Even if the LLC/partnership needs to pay payroll taxes, in most cases, it still makes sense to pay the child for services rendered since the child is usually in a very low or no tax bracket.

For additional information on the rules related to paying children in your business, see this link.

FSA Issues Another Update on Base Acres Reallocation

Jul 30, 2014

The FSA issued a release Notice ARCPLC-7 (issued on Wednesday July 30, 2014) on additional information regarding reallocation of base acres. As previously discussed many times in this blog, each "farm" will have an option to update their base acres to reflect the average acres in production during the 2009 to 2012 crop years. This notice provides a couple of examples of how base acre reallocation may happen.

The notice also has a sample letter of the data that will be mailed out (the estimated mailing time appears to be about the first week in August). The producer then has 60 calendar days from the date of the letter to notify the local FSA office of any changes that needs to be made to the data. This is the initial process in updating the farm's base acres.

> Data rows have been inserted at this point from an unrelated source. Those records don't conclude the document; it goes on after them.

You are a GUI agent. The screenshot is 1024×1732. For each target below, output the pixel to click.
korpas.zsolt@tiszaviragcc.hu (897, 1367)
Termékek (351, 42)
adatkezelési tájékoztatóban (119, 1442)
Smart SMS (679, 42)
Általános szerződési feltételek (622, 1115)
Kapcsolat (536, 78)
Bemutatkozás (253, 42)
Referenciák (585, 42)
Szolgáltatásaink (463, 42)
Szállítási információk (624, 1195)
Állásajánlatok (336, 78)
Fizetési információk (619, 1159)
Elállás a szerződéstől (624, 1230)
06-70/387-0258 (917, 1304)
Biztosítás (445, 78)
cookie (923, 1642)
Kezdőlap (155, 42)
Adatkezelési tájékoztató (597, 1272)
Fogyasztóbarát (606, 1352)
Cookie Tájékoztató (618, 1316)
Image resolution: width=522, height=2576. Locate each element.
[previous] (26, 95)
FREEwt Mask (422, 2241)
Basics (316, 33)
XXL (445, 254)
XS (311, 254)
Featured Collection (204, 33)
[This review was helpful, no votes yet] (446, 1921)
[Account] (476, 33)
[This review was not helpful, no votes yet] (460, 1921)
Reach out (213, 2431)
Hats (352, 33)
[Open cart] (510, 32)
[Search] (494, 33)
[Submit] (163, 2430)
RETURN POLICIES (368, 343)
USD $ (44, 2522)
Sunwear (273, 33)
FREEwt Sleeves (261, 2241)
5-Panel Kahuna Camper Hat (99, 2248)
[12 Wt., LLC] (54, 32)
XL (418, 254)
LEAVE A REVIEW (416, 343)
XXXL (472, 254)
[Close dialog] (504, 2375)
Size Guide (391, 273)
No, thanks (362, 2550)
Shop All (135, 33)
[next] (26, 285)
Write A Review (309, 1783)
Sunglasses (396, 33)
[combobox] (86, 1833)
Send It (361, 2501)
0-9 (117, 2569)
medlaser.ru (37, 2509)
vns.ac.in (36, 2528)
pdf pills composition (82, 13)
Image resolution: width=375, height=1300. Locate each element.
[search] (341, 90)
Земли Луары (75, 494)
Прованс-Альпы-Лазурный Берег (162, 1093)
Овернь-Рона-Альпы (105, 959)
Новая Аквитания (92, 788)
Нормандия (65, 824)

There is a provision that if the farm has approved double crop acres, both crops will be allowed in the base acre reallocation. If the farm produced double crops in a crop year that was not "approved", the farm appears to be allowed to pick and choose which of those crops it would like to use for that crop year. For example, assume a farm planted 100 acres of corn and then due to weather conditions, etc. replaced the planting with 100 soybean acres. This was not a qualified double crop, therefore, the farm will choose between corn or beans for that year.

There is good data in the notice on how the base acres will be reallocated and it is worth taking a quick look at the notice.

Another Cattle Tax Shelter Bites the Dust

Jul 30, 2014

I have previously done some posts on certain cattle or horse hobby loss cases. The Tax Court released the Gardner case on Monday July 28, 2014. In this case, Mr. Gardner operated a very successful insurance business in North Carolina. In 2001, he met John and David Pearl, who operated several businesses related to cattle and seems to have talked Mr. Gardner into starting a cattle operation to raise genetically superior livestock.

Over the next few years, Mr. Gardner issues numerous promissory notes to Mr. Pearl and various entities. In the tax court memorandum, the listing the various promissory notes ran more than 20 pages (out of a total of 70 pages). Essentially, Mr. Gardner would issue a promissory note to these entities for the purchase of cattle and/or operating expenses and equipment. The promissory notes totaled more than a $1 million, however, it appears that Mr. Gardner effectively paid less than $100,000 on any of these promissory notes. Also, in almost all cases, Mr. Gardner defaulted on all notes and no collection efforts were made to collect.

Mr. Gardner took a net deduction of about $700,000 during 2002-2004. As you can expect, the IRS audited these returns and assessed taxes and penalties. The tax court summarized all of the facts of the cattle operation and then examined whether the cattle operation met the 9 steps normally required under Section 183 (dealing with hobby losses). In our previous posts, we reviewed some of the cases where taxpayers were allowed to deduct the losses since the tax court agreed they were a business and not a hobby.

In this case, I am not even going to list all of these reasons since the taxpayer was essentially found to not have any of the 9 steps be in his favor. For example, the primary goal of Mr. Gardner was to raise genetically superior livestock. This requires meticulous records to be maintained on the cattle being raised. In this case, no records were maintained at all, therefore only commercial cattle values could be used. This value was about $193,000.

The tax court did not view favorably that the cattle loss suddenly rose from about $30,000 or so in 2002 and 2003 to over $600,000 in 2004 when his insurance business netted more than $500,000.

All-in-all, this was not a good case for the taxpayer. In many cases, a taxpayer may owe the tax, but get relief from the penalties which can be at least 20% of the tax owed. In this case, the tax court found the taxpayer liable for the penalty. All-in-all, this was not a good case for the taxpayer.